*Sayfa Alıntısı*.

Türkiye sizinle gurur duyuyor

MDN İstanbul

The Extreme Sailing Series 2015. Act2 - Muscat Prize Ceremony at Act 2 of the Extreme Sailing Series 2015, Muscat - Credit: Lloyd Images

Extreme Sailing Series yarışlarına ilk defa bir Türk takımı katılıyor. Edhem Dirvana’nın kurduğu ve dünyanın en iyileri içinde yarışan TeamTurx ekibi Ay Yıldızlı bayrağımızı formalarının göğsünde arma olarak taşırken, mavi sularda başarıyla mücadele verdikleri teknelerinde de gururla dalgalandırıyorlar. Türkiye’nin en iyi yelkencilerinden oluşan ekip, yarışta müthiş bir performans ile şimdilik 5. sırada. Yelkenin ‘Formula I’i sayılan bu zorlu seride ülkemize kattıklarına tanık olup bir parçası olmak isteyecek, Dirvana’nın Mavi Vatan sevdasına, girişimciliklerinin dünya çapındaki sürekliliği için destek olmak isteyeceksiniz.

Edhem Dirvana, ileri görüşlü ve sağduyulu bir filozofun torunu, aynı değerlere sahip deniz ve yelken tutkunu bir anne-babanın yegâne evladı.

Babası Prof. Dr. Süleyman Dirvana, Türk Tıp tarihinde bir ekol, İstanbul Yelken’in kurucusu, Annesi Zeynep Dirvana kimsesiz çocuklara kanatlarını açan bir melek; zarafet ve azmin örnek bir sembolü. Süleyman Dirvana, Kandilli’deki Kıbrıslı Yalısı’nda doğmuş. Son Osmanlı dönemine ve Cumhuriyet’in ilk yıllarına tanıklık etmiş. Almanya’da tıp okumuş, 2. Dünya Savaşı’nda Çanakkale’de askerlik yapmış. 40 sene; Aşağı Gureba ve İstanbul Tıp Fakültesi Cerrahi Bilim Dalı’nda hayatını geçiren kıymetli hekimimiz deneysel cerrahinin kurucularından.

Dedesi, Türkiye’nin ilk filozofu sayılabilecek İbrahim Edhem Mesut (Dirvana). II. Abdülhamit’in katibi. Vahdettin döneminde bir günlük Dahiliye Nazırı: Makamına geldiği bu ilk gününde tek bir evrak var ve imzası isteniyor. İmparatorluğun tüm birimlerine gönderilmesi istenen evrakta, ‘Samsun’a gitmekte olan ve son derece tehlikeli olan bir subayın tutuklanmasını, direnirse asılması’ yazılı. İbrahim Bey, tutuklama kararını esefle karşılıyor, telgrafı tam tersi yönde “Çanakkale kahramanı, Mustafa Kemal Hazretleri orayı şereflendirmek üzere, gereğini yapın” diyor ve telgrafı tüm birimlere gönderiyor. Tabii ailesiyle o gece Münih’e hareket ediyorlar. Öyle ki, Descartes’ın “Usul Hakkında Nutuk”unu 25 yaşında Türkçe’ye tercüme edip milletini felsefeyle tanıştırmayı arzuluyor, daha ötesi dönemin meşhur Paris Fuarı’nı gözlemleyip sanayi alanındaki gelişmelerini II. Abdülhamit’e resimli olarak raporluyor. Sorbonne mezunu değerli bir vizyoner. Eserin eski harflerle yazılı orijinal baskısı, Zeynep Hanım tarafından bulunup yeniden Türkiye’ye kazandırılıyor.

*Talimat*.
Şu üç ifadenin sayfa alıntısıyla uyuşup uyuşmadığını her biri için evet ya da hayır diyerek belirtin ve kararı belirleyen sözcükleri alıntıdan olduğu gibi aktarın: (a) TeamTurx ekibi yarışta şimdilik 3. sıradadır. (b) Süleyman Dirvana tıp eğitimini Almanya'da almıştır. (c) İbrahim Edhem Mesut, Descartes'ın eserini 30 yaşında Türkçeye çevirmiştir.

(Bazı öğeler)

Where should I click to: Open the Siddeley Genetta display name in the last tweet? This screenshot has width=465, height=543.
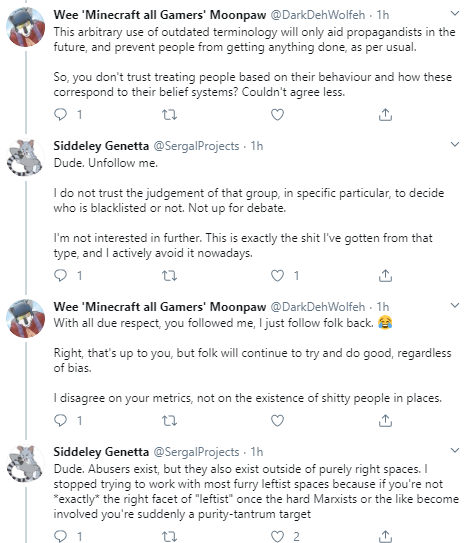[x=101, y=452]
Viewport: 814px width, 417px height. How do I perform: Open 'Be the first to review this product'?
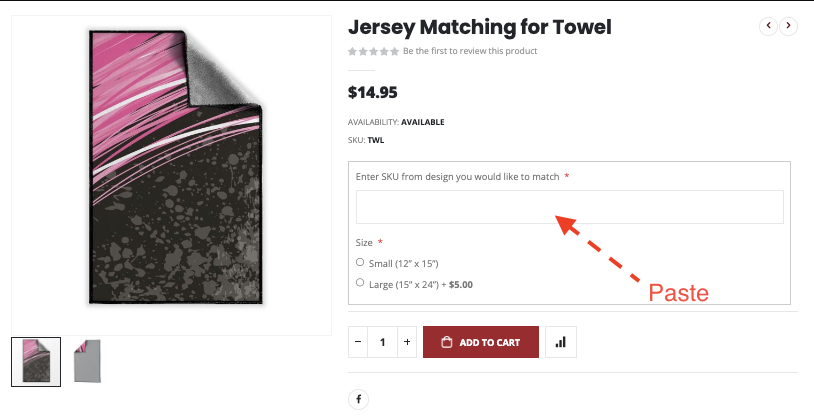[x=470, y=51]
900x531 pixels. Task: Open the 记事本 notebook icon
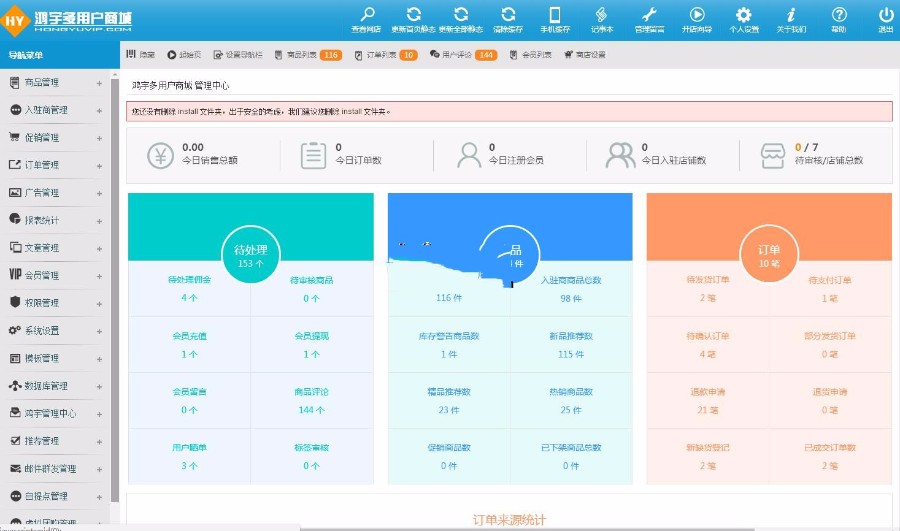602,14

*Yanıt*.
(a) Hayır: "yarışta müthiş bir performans ile şimdilik 5. sırada"
(b) Evet: "Almanya’da tıp okumuş"
(c) Hayır: "25 yaşında Türkçe’ye tercüme edip"